Other things to remember when using Lustre

  • Avoid all unnecessary metadata operations – once a file is opened, do as much as possible before closing it again. Do not check the existence of files or stat() files too often.

  • Open files as read-only if possible – read-only files require less locking and therefore put less load on the file system.

  • Avoid using ls with flags like -l , -F, or --color as this requires ls to stat() every file to determine its type, which puts an unnecessary load on the file system. Use such flags only when the extra information is really needed and do not have them as default.

After running your processes

  • After performing computations at PDC, please move important data files to your own departmental storage system or to a national storage system provided by NAISS (Swestore). Remember, space on Lustre is currently limited, and NOT backed up. However, home directories on Dardel (residing in Lustre) are backed up.

Managing access permissions

By default, only you can access the files in your home and scratch directories, and only project members can access their project directory. But sometimes it is useful to change these defaults.

Basic Unix permissions

Each file and directory has an owner (user) and a group. The owner can decide whether the owner, members of the group, and others should be able to read (r), write (w) and execute (x) each file. The command ls -l displays the permissions for these respectively. For instance -rw-r----- means that the owner can read and write to the file, group members can read the file, and others are denied access to the file. The command also shows who is the owner and which is the group. For more details about how to work with file permissions see this page.

Access Control Lists

For more advanced use cases, Lustre also supports POSIX ACLs (Access Control Lists). An ACL allows the owner of a file or directory to control access to it on a user-by-user or group-by-group basis. To view and modify an ACL, the commands getfacl and setfacl are used. Detailed documentation is available by running setfacl -h and  getfacl -h.

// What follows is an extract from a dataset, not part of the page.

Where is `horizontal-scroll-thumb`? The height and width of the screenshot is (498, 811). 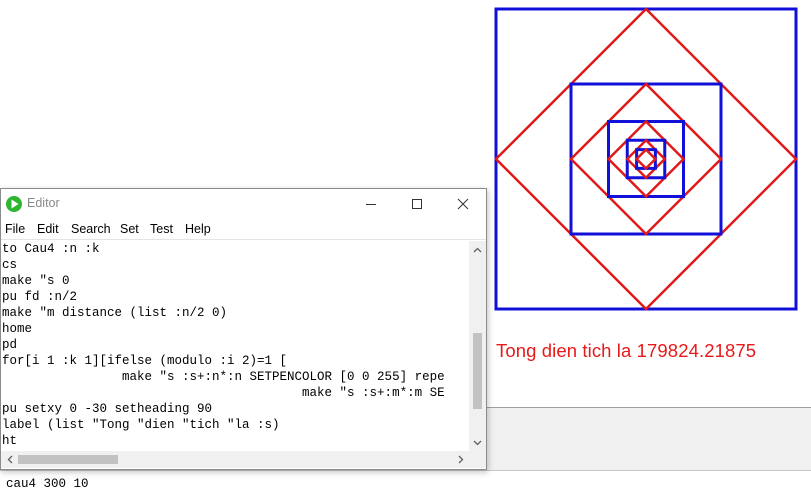
horizontal-scroll-thumb is located at coordinates (68, 460).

To view the access for a folder in Lustre, run the command:

getfacl -a /cfs/klemming/home/u/user/test

You might see output like this:

# file: /cfs/klemming/home/u/user/test
# owner: me
# group: users
user::rwx
group::r-x
other::---

Then you can grant the access to another user by

setfacl -m u:<uid>:r-x -R /cfs/klemming/home/u/user/test

where u:<uid>:<permission> sets the access ACLs for a user. You can specify a user name or UID. The -R flag is used for recursively modifying subdirectories with the same permissions. x is needed to allow traversal through directories. So for a user to access your subdirectories they need the x permission all the way from your top directory (/cfs/klemming/home/u/user).

If you want to give another user write permissions replace r-x with rwx.

Similarly, you can grant the access to another group by

setfacl -m g:<gid>:r-x -R /cfs/klemming/home/u/user/test

where g:<gid>:<permission> sets the access for a group. You can specify group name or GID.

If you want to give another group write permissions replace r-x with rwx.

The granted permissions can be removed with the -x flag. The following command will remove all permission for another user.

setfacl -x u:<uid> -R /cfs/klemming/home/u/user/test

More details about POSIX ACLs can be found on this page.